By announcing readiness for talks with Taliban, “they want to further complicate security calculations in the region to prevent the end of tensions and clashes”, said lawmaker Masoud Goudarzi.
The Iranian MP, who is also a member of the Parliament’s National Security and Foreign Policy Commission, also said the US does not intend to settle the conflict in the region, but it wants to support Taliban to keep the balance among terrorist elements operating in Afghanistan.
“The US interests in Afghanistan lie in keeping one group from gaining too much power and maintaining the balance among extremist elements, so they prevent the creation of a supreme power that champions the will of Afghan people”, he said, referring to the Taliban and ISIS, which are both present in Afghanistan.
He made the statements in a Farsi interview with ICANA, referring to last week comments by Alice Wells, the Principal Deputy Assistant Secretary in the US State Department’s Bureau of South and Central Asian Affairs, that the “door is open” for talks with the Taliban.

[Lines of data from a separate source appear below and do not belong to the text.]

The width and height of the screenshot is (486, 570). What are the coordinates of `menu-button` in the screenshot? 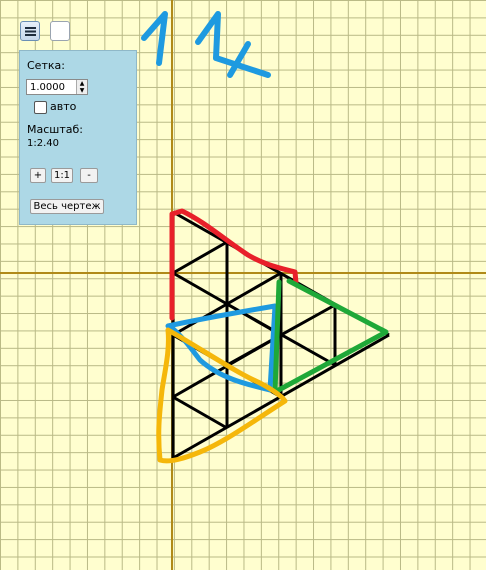 It's located at (30, 31).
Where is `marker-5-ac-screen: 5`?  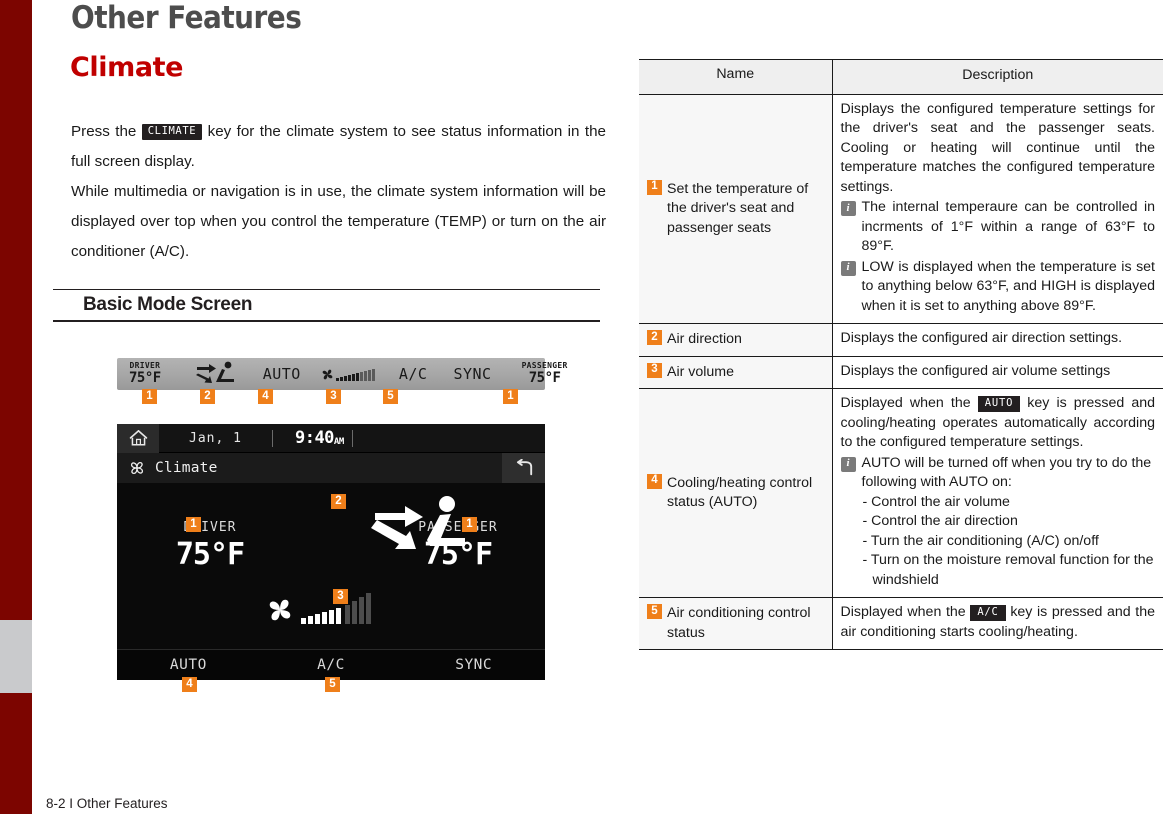
marker-5-ac-screen: 5 is located at coordinates (332, 684).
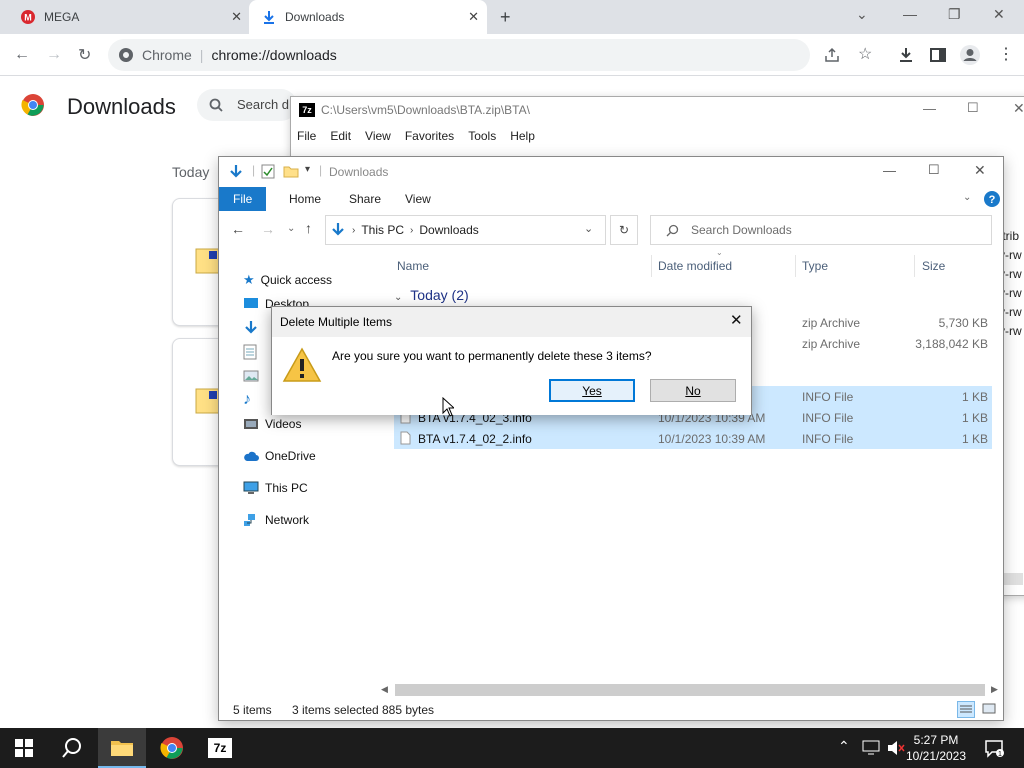 This screenshot has width=1024, height=768. Describe the element at coordinates (624, 230) in the screenshot. I see `refresh-icon: ↻` at that location.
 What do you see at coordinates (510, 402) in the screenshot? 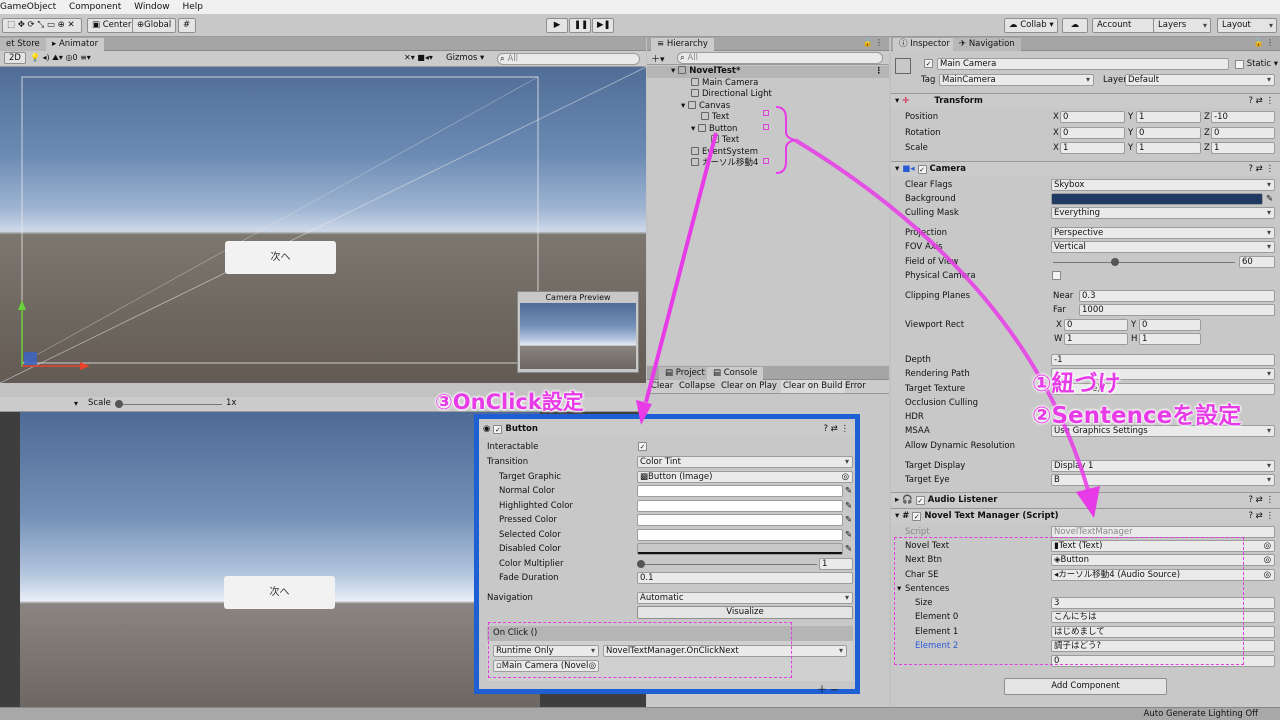
I see `annotation-onclick: ③OnClick設定` at bounding box center [510, 402].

Speaking to Voice of America, Wells said the second round of a regional peace conference in Kabul, which began on Wednesday, was aimed at making clear that there was the potential for dialogue.

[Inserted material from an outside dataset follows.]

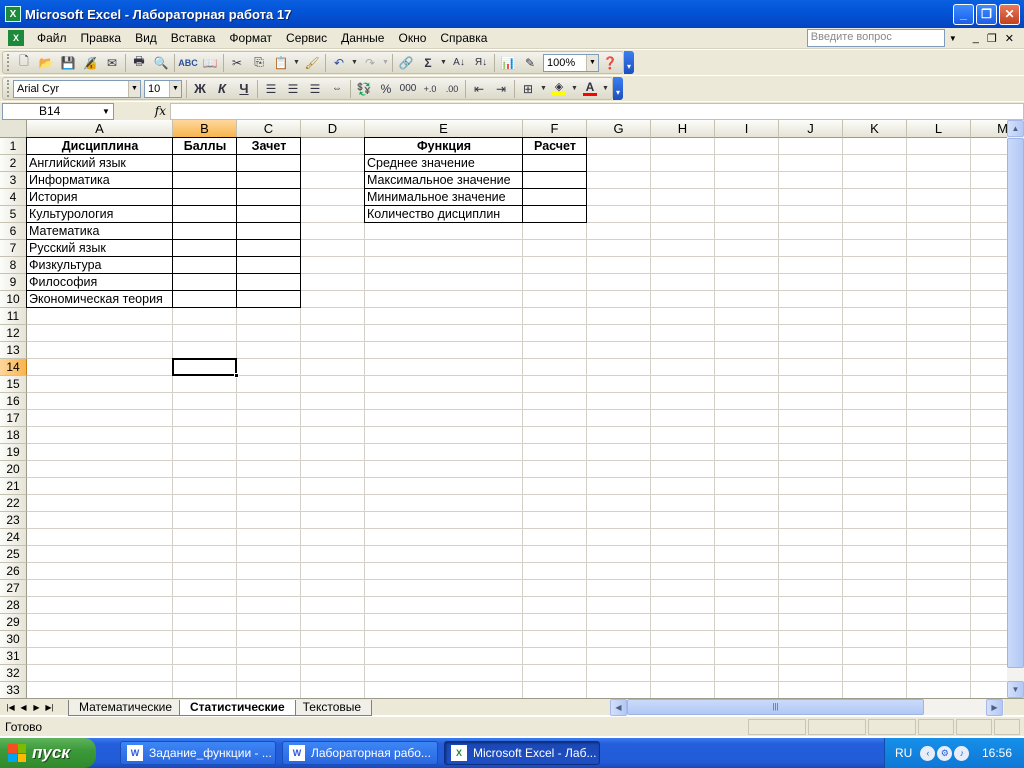  I want to click on row-header: 18, so click(14, 436).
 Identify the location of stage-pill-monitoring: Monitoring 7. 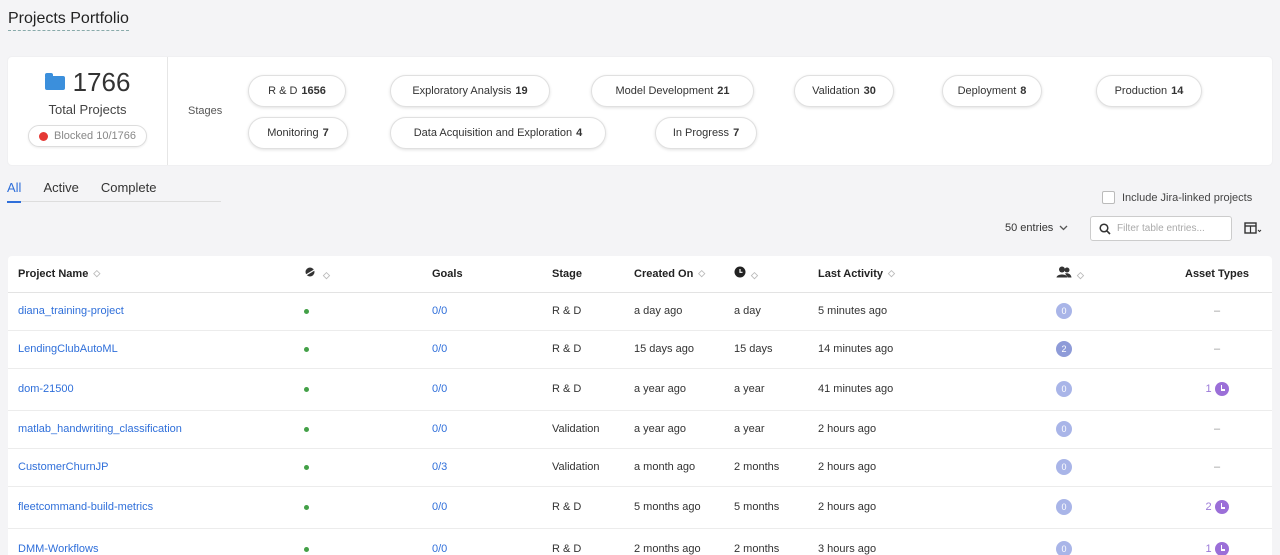
(298, 133).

Walls was pointing to the so-called “Kabul process”, which focuses on resuming “peace talks” and uniting regional countries in what is being billed as the battle against terrorism.

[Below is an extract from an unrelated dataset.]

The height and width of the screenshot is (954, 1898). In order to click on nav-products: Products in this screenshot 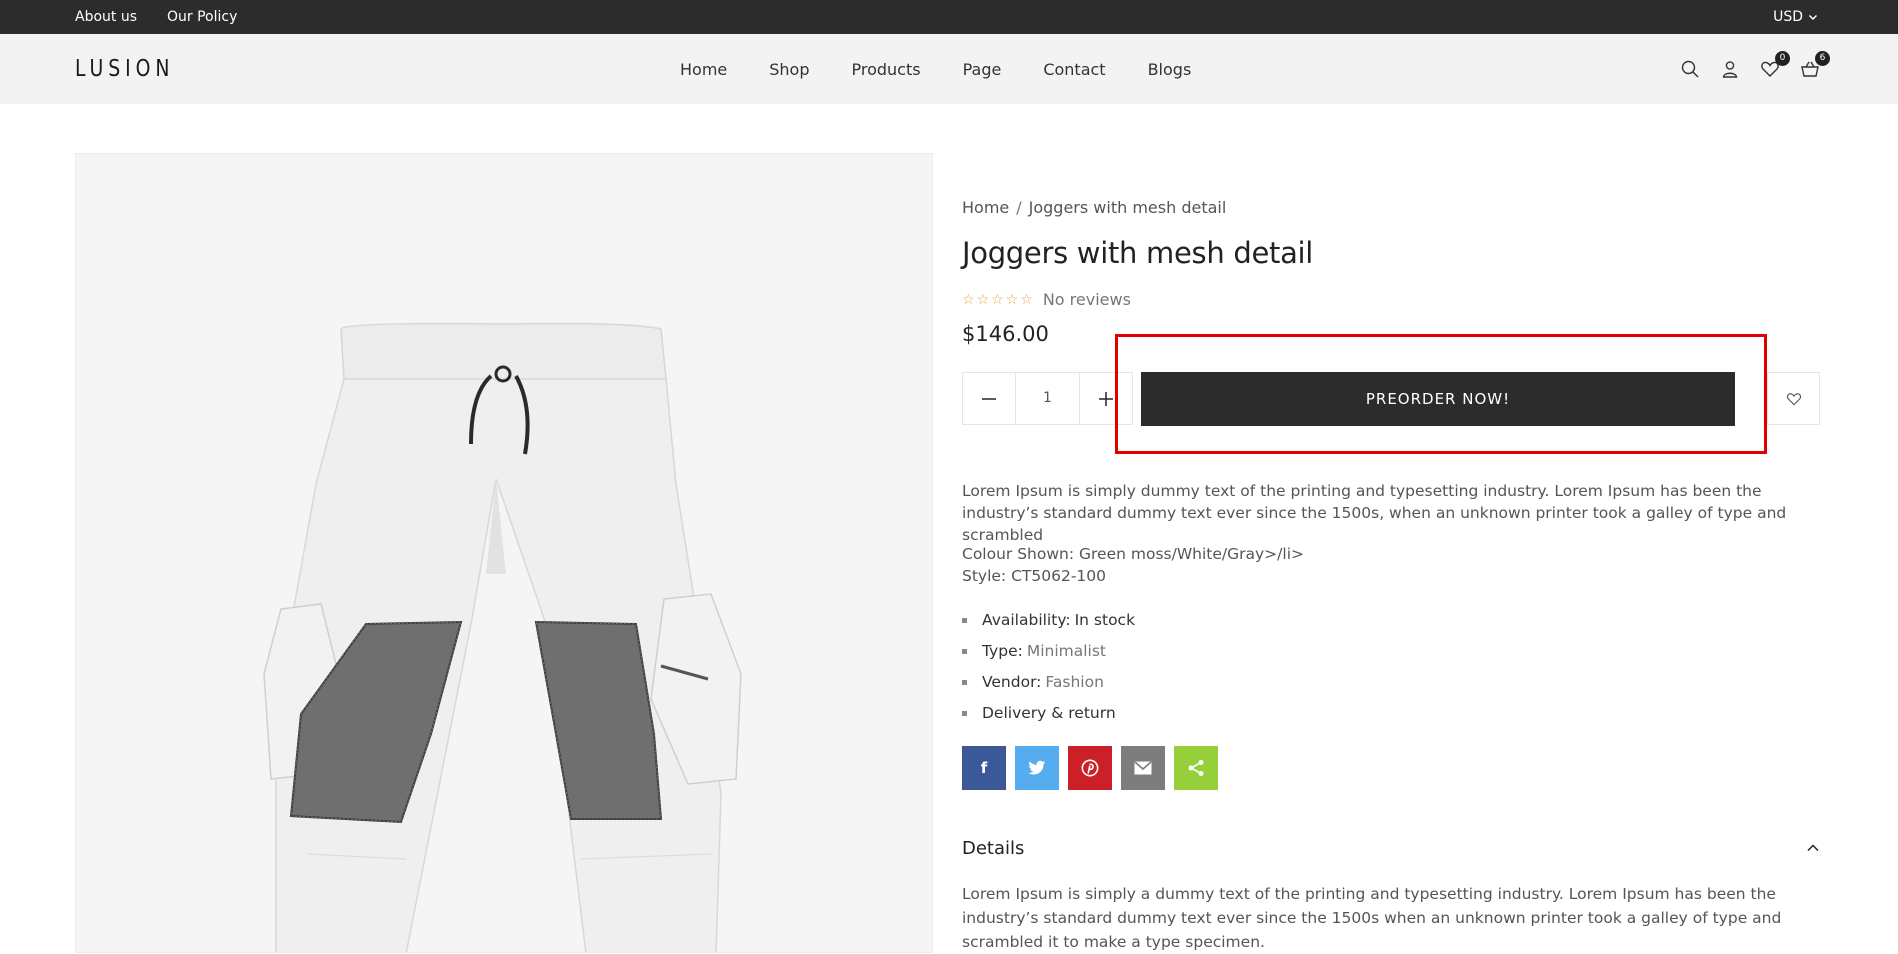, I will do `click(886, 70)`.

The US call for dialogue was responded by a statement from Taliban on Monday, requesting direct talks with the US in a declared bid to find a “peaceful solution” for the long-running war in Afghanistan.
The Taliban “calls on American officials to talk directly to the Political Office” of the group, read the statement, apparently referring to an alleged office in the Qatari capital.
This is while the Taliban had repeatedly declared that it will not enter talks until the US-led foreign troops leave the country.